LONDON – A new report details Heathrow’s value to Britain and its support for the UK’s regions: delivering a £400 million boost to economies across the UK. The study, which contains new research by consultancy Frontier Economics, reveals Heathrow is Britain’s “most valuable port”.
It charts how in 2021, as Britain emerged from the pandemic, more than £153 billion of non-EU exports and imports travelled through Heathrow while in 2019 visitors travelling through the airport went on to spend £400 million in towns and cities across the UK.
The report: ‘Heathrow: Sustainable Growth, Global Connectivity’, notes the part Britain’s hub airport plays in the UK aviation sector’s £12 billion annual boost to the British economy.
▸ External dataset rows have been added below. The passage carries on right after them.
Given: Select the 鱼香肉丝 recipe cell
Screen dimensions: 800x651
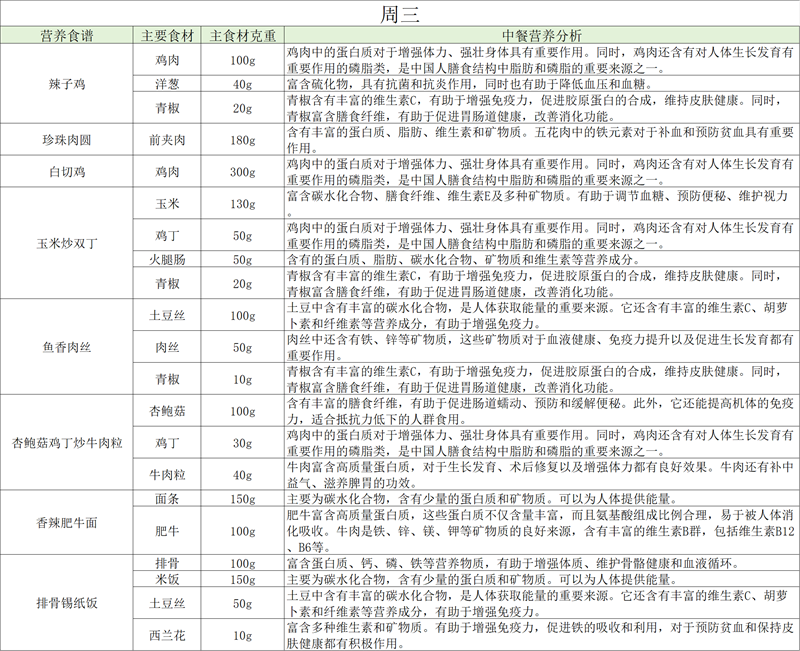Looking at the screenshot, I should [67, 347].
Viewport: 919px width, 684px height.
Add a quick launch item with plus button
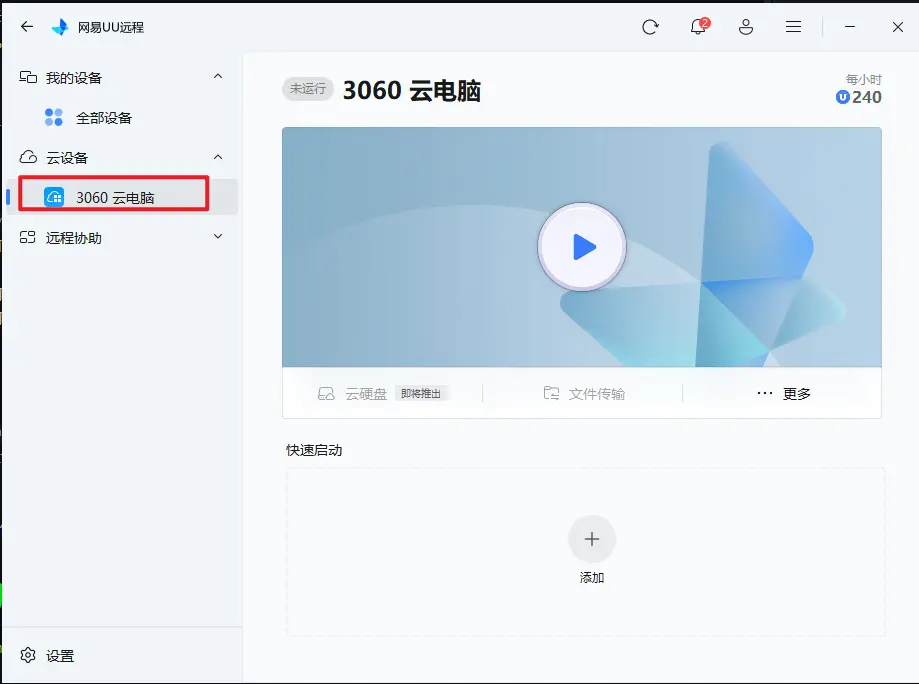[x=591, y=539]
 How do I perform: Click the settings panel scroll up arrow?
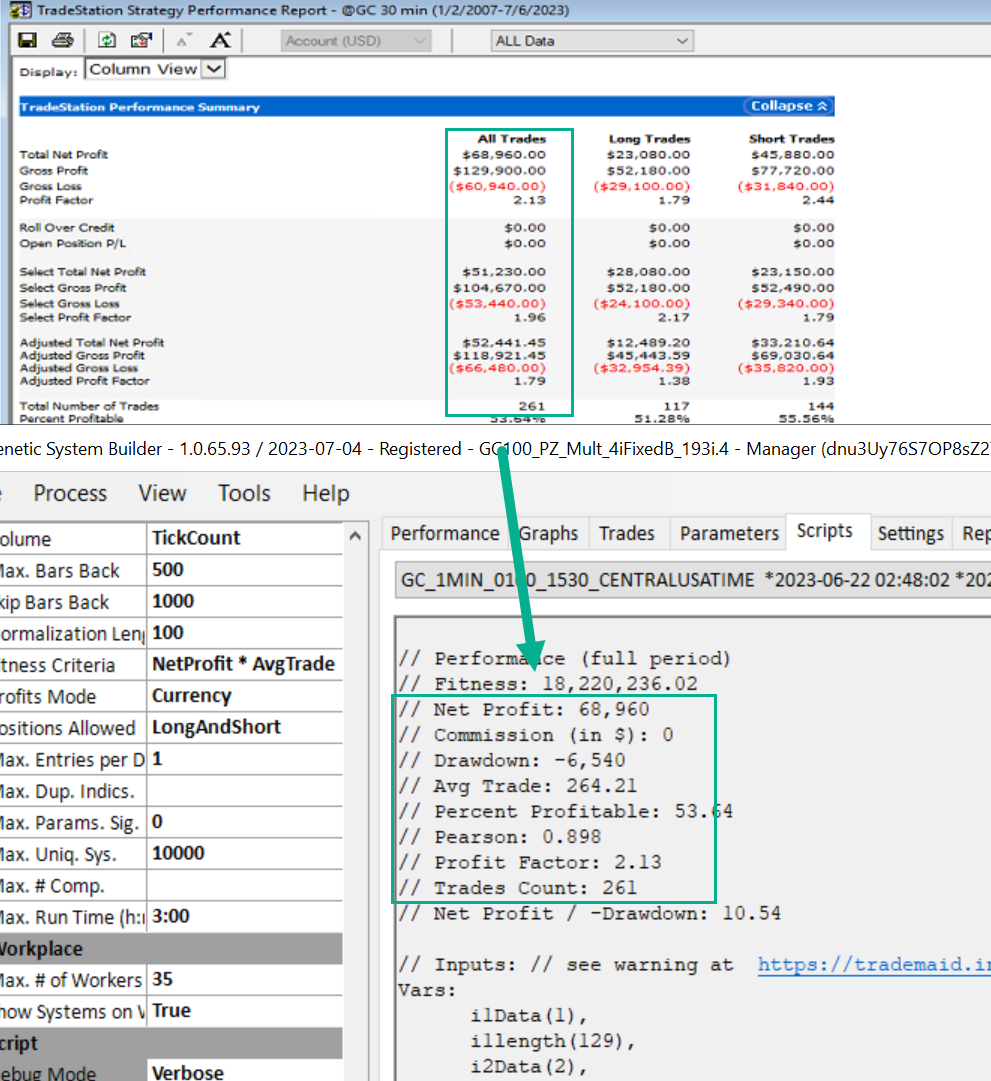pyautogui.click(x=357, y=538)
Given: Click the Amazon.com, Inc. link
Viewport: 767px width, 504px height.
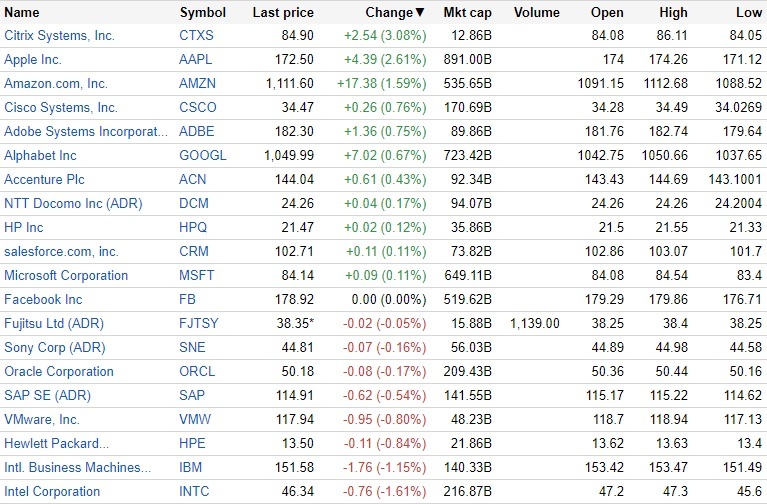Looking at the screenshot, I should (x=57, y=84).
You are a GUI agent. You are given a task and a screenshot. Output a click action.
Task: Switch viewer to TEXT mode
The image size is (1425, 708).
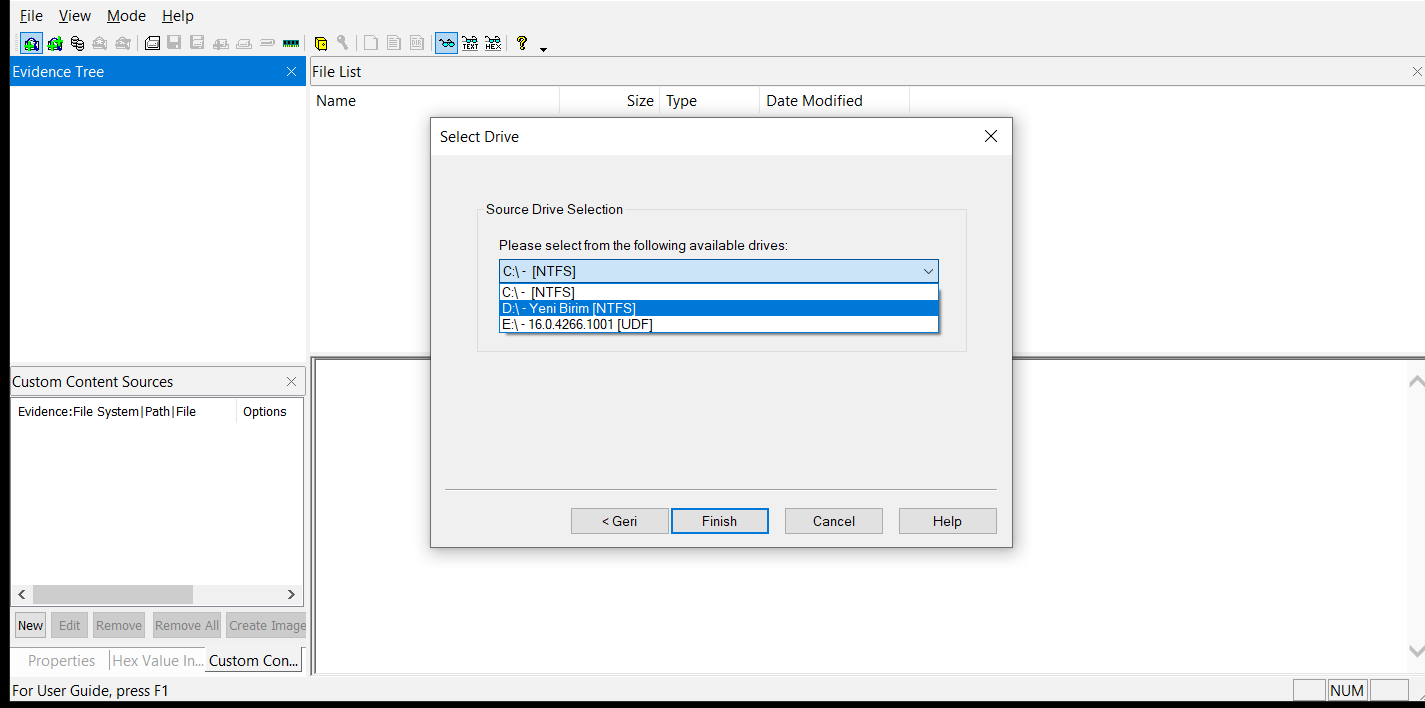(469, 43)
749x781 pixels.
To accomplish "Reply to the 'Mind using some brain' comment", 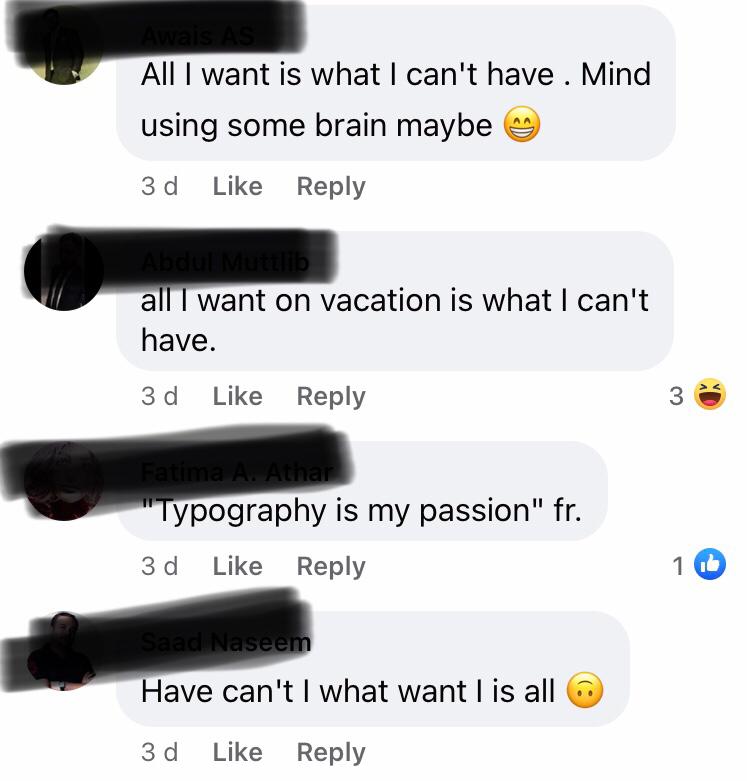I will 331,187.
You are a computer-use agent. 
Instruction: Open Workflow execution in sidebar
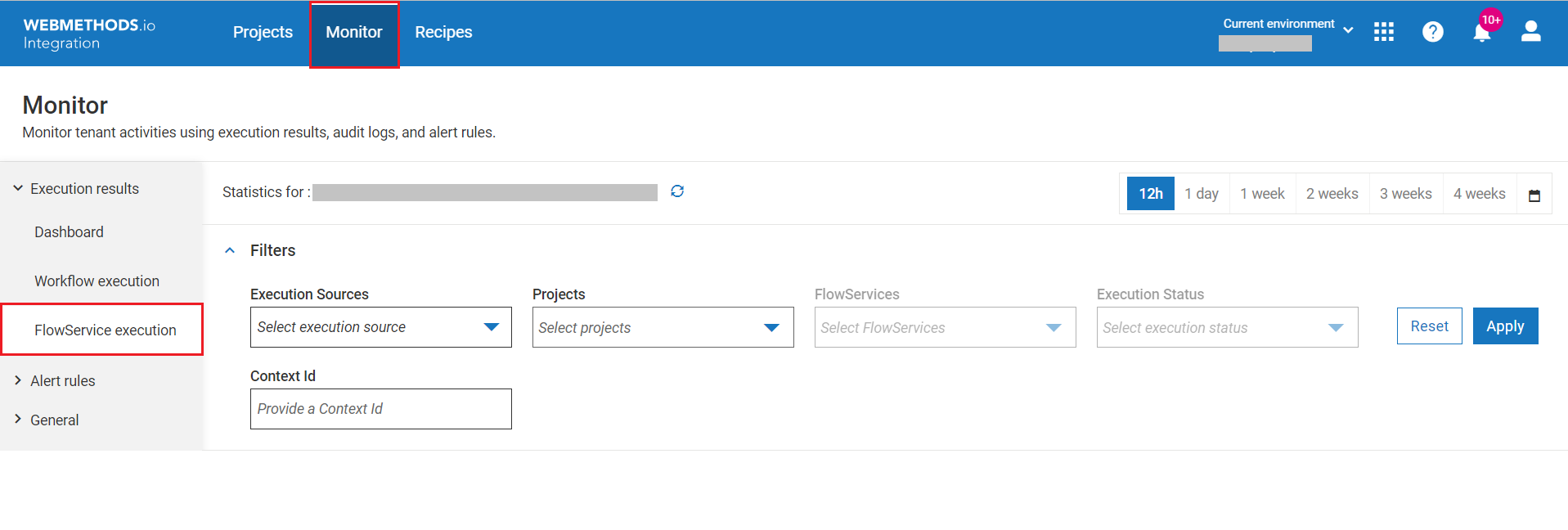[97, 281]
And it details the importance of the global hub airport model to the UK’s economic growth and to Britain’s exporters who rely on aviation trade routes.
The hub model helps to drive trade growth and regional economies by pooling demand for global connections and providing more choice of destinations for passengers and businesses.
British consumers and businesses can reach 95% of the global economy with a direct flight from Heathrow with over 200 ‘unique’ one-stop connections between the UK regions and rest of the world.
The report focuses on how Heathrow’s unrivalled connectivity to the world’s growth markets support the economies of Scotland, Wales, Northern Ireland and all the English regions with case studies from across the UK of business.
The data reveals that Heathrow’s domestic route network connects the nations and regions of the UK to global growth and strengthens the fabric of the Union. In 2019, passengers travelling through Heathrow spent more in Scotland than in any other part of the UK, some £276 million.
In the North East, business passengers who travelled through Heathrow generated more than £150 million in trade and investment in 2019. In Northern Ireland more than £120 million in trade and investment was generated by Heathrow’s business passengers and in the South West it was £10 million.
Heathrow CEO John Holland-Kaye welcomed the findings of Frontier Economics. However, he said growth could not come at any cost and reconfirmed Heathrow’s goal by 2030 of cutting carbon emissions in the air by up to 15% and at least 45% on the ground compared to 2019.
He said: “Aviation is a force for good in the world, lifting millions out of poverty through trade and tourism. But these social and economic benefits cannot come at any cost.”
“Climate change is an existential threat to aviation and the planet and our industry must play its part by taking fossil fuel carbon out of flying.”
“That is why at Heathrow, we are taking the lead to decarbonise aviation. We have worked with others across the industry to develop a plan to do so and are taking in our own airport.”
The publication of the new report follows the launch in early 2022 of the Heathrow 2.0: Connecting People and Planet strategy.